Exploratory Questions:
What states have changed their rules around social service provision (helpful if we want to do a pre-post analysis or a difference-in-difference analysis)?
Are there a lot of people who are entitled to social services who don’t receive them? (Do we know?)
What social service programs that have had bureaucratic hurdles imposed serve the largest populations?
Problem: Police shootings involving people with mental health issues are much too common, and it’s not clear the police are appropriately trained to deal with people dealing with mental health crises.
What states have changed their rules around social service provision (helpful if we want to do a pre-post analysis or a difference-in-difference analysis)?
Are there a lot of people who are entitled to social services who don’t receive them? (Do we know?)
What social service programs that have had bureaucratic hurdles imposed serve the largest populations?
While the problems in these examples are all “big” problems—in the sense of being societally important questions—your problem need not be of this nature.

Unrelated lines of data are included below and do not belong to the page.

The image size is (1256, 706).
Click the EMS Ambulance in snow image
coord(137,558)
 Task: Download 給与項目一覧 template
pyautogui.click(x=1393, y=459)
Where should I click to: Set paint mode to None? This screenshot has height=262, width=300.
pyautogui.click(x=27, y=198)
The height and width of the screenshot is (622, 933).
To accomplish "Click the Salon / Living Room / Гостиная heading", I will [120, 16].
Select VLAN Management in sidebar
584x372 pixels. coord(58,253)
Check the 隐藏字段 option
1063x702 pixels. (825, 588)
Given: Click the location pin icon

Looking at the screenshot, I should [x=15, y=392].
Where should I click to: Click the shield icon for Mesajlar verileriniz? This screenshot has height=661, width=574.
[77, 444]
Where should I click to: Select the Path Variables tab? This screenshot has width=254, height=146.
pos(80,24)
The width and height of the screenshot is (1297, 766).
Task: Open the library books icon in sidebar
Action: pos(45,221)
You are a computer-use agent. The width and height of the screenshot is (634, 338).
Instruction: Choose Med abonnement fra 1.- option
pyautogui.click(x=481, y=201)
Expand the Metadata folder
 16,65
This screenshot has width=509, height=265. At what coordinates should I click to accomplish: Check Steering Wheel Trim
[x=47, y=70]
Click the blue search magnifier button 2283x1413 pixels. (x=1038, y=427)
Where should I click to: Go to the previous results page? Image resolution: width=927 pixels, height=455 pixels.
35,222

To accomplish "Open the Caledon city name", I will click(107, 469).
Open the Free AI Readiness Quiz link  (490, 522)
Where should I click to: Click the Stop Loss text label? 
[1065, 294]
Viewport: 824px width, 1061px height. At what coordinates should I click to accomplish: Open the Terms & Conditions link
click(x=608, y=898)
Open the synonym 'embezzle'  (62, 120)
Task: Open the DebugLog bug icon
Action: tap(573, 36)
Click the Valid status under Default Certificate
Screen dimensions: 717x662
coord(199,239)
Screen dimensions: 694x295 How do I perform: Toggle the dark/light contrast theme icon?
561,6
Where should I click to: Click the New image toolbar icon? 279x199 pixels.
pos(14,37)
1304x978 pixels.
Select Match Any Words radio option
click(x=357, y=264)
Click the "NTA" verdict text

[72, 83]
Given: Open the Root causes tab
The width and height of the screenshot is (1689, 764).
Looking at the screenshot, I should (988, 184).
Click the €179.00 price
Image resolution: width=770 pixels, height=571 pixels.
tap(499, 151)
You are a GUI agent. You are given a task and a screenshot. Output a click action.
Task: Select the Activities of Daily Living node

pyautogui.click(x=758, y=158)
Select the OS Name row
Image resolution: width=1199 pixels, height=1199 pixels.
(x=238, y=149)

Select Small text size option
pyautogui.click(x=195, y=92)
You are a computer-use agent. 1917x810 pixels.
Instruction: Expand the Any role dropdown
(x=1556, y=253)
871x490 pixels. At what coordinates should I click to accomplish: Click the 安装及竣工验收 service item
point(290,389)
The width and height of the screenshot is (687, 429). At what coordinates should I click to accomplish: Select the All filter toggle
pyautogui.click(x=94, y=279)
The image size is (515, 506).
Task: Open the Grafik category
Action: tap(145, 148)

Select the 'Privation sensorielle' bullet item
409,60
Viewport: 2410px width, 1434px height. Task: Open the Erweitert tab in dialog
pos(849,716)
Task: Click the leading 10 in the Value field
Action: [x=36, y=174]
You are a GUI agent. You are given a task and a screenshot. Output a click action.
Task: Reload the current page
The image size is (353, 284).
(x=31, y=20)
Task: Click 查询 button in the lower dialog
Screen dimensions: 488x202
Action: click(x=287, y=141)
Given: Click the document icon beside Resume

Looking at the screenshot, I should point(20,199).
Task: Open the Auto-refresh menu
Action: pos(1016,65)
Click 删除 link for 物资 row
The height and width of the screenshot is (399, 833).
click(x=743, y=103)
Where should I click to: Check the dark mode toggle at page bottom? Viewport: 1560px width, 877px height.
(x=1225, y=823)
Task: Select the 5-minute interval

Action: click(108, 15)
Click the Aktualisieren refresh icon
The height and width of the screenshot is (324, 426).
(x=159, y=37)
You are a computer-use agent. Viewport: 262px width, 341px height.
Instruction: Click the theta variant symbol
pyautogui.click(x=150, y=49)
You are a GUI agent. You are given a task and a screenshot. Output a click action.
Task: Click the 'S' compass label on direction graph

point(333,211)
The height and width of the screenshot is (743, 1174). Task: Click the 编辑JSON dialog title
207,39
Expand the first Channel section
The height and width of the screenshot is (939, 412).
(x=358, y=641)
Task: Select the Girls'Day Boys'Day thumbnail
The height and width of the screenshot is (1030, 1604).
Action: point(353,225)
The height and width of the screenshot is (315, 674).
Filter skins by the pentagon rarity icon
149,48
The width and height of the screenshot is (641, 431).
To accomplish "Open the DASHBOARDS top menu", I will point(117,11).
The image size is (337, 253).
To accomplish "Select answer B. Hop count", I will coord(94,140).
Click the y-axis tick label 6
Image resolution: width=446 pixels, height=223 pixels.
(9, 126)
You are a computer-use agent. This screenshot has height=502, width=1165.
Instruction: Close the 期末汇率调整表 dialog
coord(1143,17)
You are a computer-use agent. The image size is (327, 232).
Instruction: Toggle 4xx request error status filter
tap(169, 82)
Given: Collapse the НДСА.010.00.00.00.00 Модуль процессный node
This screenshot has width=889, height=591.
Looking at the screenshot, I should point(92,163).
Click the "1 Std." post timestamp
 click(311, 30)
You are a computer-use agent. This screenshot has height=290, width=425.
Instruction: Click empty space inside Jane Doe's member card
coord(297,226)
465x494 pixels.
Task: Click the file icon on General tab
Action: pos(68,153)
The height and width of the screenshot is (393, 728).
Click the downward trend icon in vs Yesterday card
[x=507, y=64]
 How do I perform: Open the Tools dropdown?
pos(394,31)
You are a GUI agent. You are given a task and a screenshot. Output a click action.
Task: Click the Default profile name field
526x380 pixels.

Past teams have done projects trying to figure out how to optimally train in tennis (by looking at whether playing more tennis improves or hinders subsequent tournament performance), how to improve AirBnB host profits (by looking at whether “super host” status improves AirBnB host revenues above and beyond the effect of just having the features that make one eligible to be a super-host), and how to minimize cell-phone user churn.
Moreover, while you will need to find work related to your problem, I would encourage you to not focus too much on data at this initial stage. Let’s be honest: in classes you usually pick a dataset then pick a question, or at best pick them at the same time. But that’s a contrivance allowed by classes — you’d never pick a problem to address in the real world on the basis of data availability. So please pick a problem that interests you and we can work on data issues together.
If you end up unable to find relevant data, I will have some “off-the-shelf” projects for which I know data is available you may turn to for the Causal Question report in the second half of the semester.
Due Date#
Your problem statement and three questions must be submitted by January 28th (yes, that’s SOON! These are questions and a problem statement not answers).